[Opening Data to examine section]

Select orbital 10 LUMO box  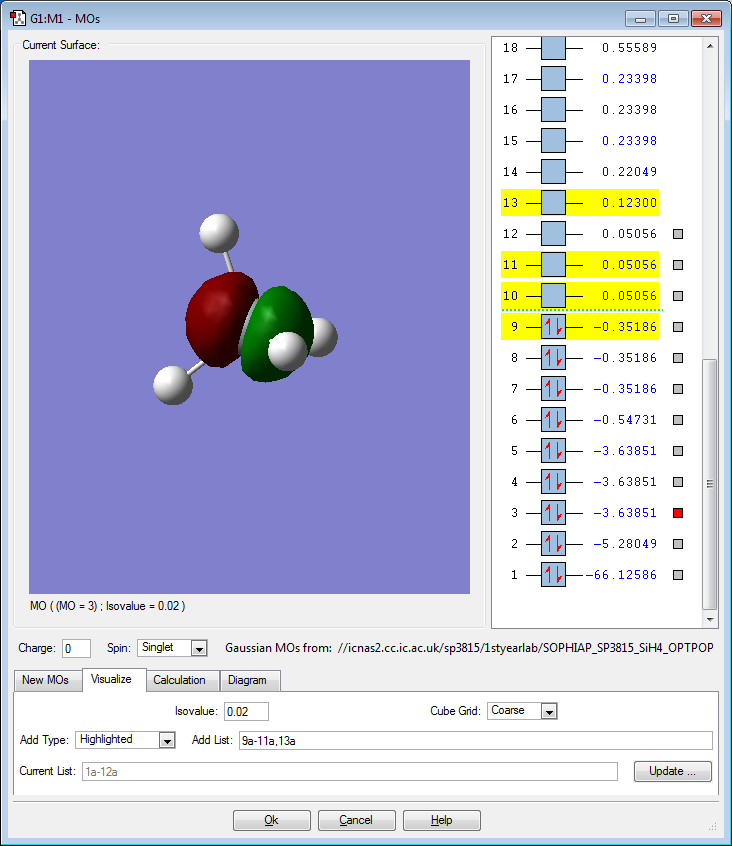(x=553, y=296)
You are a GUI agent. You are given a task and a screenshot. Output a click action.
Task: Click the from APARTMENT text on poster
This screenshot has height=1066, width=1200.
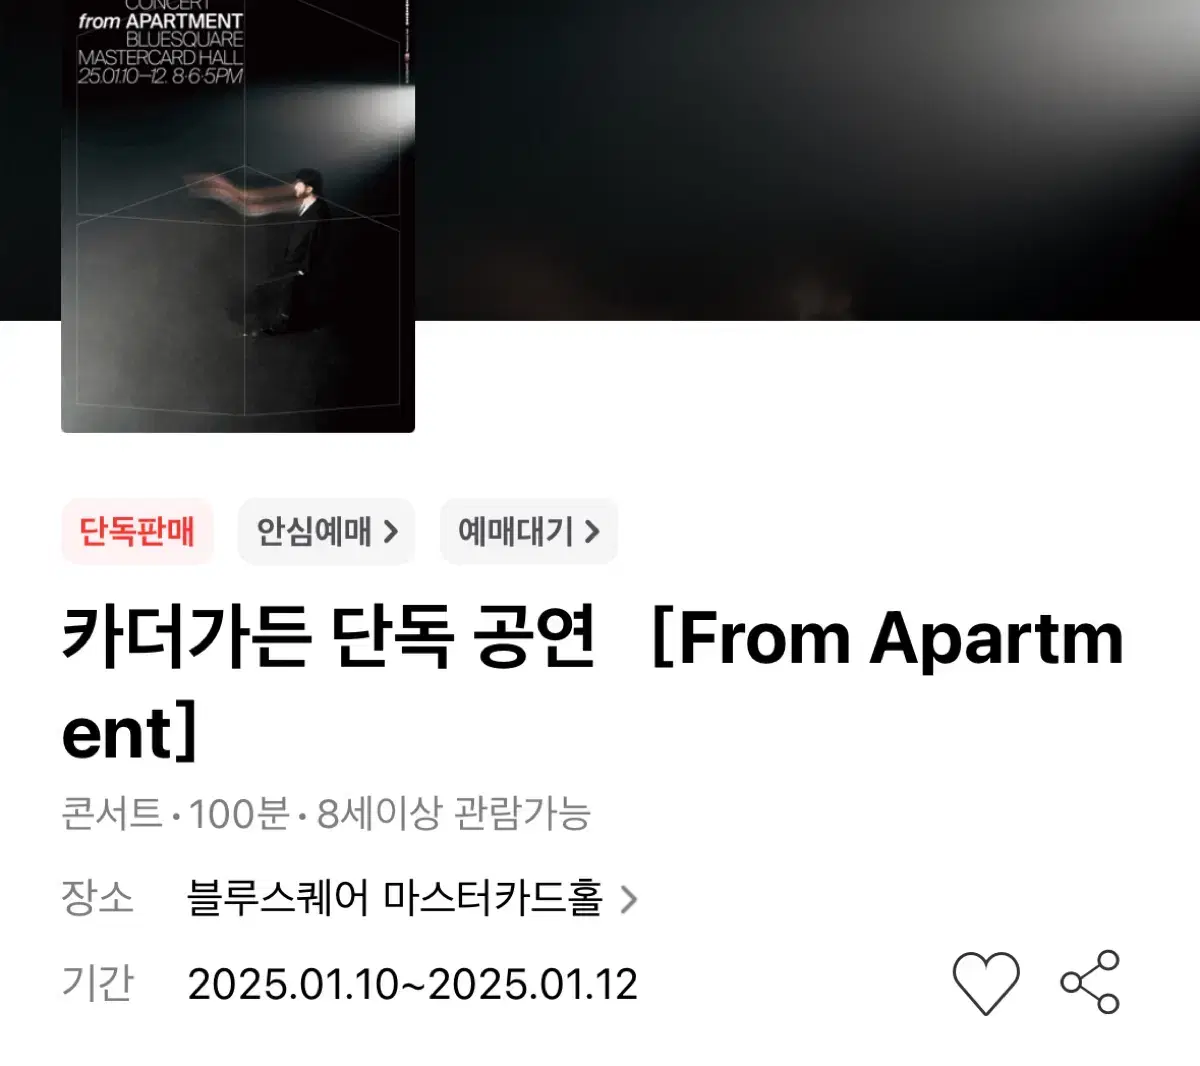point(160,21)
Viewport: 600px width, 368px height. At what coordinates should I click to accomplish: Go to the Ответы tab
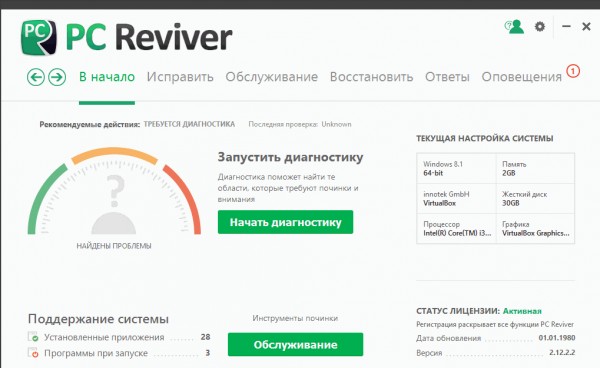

[Closing Data to examine section]

What you have to do: Repeat the lines exactly, starting with the line that contains "This screenshot has height=1066, width=1200." and ending with the last line of the entries. Keep both of those lines but no pictures.

Solution to this exercise:
This screenshot has height=1066, width=1200.
point(160,21)
Viewport: 600px width, 368px height. At what coordinates should I click to accomplish: Go to the Ответы tab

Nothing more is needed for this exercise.